__REQUIRED WORK__:
With the first line as the start and the line containing "Task: Check the" as the end, write out every line of the records exactly.

Saved data entries
•••••
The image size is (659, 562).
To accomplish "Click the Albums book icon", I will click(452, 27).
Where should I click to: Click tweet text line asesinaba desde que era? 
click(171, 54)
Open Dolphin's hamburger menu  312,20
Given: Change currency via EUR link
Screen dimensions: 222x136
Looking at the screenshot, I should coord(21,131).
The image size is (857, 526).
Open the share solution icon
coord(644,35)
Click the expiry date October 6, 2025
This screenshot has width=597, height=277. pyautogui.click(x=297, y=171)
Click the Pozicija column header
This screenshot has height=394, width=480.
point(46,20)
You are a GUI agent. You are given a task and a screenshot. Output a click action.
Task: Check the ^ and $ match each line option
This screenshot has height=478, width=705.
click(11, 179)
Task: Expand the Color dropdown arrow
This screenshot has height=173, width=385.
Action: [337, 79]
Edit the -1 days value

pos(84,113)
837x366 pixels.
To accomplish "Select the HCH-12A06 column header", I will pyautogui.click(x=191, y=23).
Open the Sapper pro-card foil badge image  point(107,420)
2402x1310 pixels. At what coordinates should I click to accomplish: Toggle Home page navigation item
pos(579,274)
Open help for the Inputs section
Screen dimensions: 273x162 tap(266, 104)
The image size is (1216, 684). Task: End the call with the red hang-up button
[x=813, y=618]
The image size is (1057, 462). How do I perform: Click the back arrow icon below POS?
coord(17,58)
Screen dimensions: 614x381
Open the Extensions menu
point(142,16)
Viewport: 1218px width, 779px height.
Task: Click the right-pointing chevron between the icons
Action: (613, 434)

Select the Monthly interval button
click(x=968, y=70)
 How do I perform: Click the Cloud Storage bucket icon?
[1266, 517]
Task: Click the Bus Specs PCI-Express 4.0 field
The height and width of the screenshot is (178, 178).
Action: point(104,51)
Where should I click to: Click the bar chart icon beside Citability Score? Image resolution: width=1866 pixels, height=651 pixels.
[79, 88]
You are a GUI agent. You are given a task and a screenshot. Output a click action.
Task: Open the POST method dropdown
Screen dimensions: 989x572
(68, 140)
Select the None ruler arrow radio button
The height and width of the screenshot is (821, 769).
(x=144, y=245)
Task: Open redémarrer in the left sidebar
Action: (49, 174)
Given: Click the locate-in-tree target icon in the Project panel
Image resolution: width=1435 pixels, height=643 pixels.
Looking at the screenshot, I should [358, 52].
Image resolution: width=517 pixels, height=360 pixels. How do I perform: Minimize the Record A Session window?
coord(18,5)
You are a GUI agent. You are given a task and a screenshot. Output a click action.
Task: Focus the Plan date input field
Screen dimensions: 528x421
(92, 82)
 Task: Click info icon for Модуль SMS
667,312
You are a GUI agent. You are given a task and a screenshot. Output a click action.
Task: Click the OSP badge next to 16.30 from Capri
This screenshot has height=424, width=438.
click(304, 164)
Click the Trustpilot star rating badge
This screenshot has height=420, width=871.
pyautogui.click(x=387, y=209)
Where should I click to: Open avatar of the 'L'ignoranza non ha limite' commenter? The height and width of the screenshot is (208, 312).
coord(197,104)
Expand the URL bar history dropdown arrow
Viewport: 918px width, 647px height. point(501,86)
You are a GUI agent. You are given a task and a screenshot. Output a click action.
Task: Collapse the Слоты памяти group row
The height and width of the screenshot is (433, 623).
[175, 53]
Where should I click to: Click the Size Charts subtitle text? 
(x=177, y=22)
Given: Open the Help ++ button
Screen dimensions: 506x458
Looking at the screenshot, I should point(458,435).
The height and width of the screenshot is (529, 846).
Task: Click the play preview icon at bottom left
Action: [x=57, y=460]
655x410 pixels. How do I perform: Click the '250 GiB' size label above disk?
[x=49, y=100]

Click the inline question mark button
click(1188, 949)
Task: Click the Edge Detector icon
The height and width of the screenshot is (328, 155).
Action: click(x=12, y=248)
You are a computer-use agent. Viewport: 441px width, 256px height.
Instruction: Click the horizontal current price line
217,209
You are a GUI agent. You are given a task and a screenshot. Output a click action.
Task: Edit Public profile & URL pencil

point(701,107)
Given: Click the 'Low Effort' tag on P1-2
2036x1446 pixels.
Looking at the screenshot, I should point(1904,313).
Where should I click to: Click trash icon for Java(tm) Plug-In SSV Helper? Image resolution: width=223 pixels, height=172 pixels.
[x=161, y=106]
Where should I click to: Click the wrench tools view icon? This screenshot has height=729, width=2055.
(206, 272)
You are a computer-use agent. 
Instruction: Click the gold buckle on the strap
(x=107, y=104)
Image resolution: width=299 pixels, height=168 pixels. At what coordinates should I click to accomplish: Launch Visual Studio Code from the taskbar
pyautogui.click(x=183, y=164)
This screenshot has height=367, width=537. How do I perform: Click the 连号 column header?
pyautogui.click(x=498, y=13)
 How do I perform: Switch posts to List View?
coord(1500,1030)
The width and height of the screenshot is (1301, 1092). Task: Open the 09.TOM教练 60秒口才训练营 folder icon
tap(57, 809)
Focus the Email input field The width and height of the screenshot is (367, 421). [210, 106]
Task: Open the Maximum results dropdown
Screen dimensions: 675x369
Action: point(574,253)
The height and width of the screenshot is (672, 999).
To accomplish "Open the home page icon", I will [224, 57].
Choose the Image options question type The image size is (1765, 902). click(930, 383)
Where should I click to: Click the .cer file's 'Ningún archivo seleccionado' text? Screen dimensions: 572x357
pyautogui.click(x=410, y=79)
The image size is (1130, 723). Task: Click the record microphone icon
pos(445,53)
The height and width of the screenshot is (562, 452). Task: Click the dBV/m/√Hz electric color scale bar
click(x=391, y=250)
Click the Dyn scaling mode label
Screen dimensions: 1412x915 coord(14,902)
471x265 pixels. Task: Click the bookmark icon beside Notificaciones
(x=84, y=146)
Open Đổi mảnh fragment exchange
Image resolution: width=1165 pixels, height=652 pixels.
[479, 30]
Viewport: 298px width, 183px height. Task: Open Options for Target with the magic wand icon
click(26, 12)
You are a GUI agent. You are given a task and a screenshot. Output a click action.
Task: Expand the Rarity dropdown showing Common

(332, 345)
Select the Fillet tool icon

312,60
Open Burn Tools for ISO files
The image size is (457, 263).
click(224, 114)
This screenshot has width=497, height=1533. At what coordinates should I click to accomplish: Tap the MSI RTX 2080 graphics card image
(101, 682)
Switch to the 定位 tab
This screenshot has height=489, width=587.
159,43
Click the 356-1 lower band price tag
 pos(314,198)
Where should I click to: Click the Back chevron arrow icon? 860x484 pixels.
•••••
__RESULT OF THE TASK__:
The image size is (659, 562).
To accomplish "Click the Albums book icon", I will click(452, 27).
Where should I click to: Click tweet text line asesinaba desde que era? 
click(171, 54)
Open Dolphin's hamburger menu  312,20
Given: Change currency via EUR link
Screen dimensions: 222x136
Looking at the screenshot, I should coord(21,131).
The image size is (857, 526).
Open the share solution icon
coord(644,35)
Click the expiry date October 6, 2025
This screenshot has width=597, height=277. pyautogui.click(x=297, y=171)
Click the Pozicija column header
This screenshot has height=394, width=480.
point(46,20)
You are a GUI agent. You are given a task and a screenshot. Output a click action.
Task: Check the ^ and $ match each line option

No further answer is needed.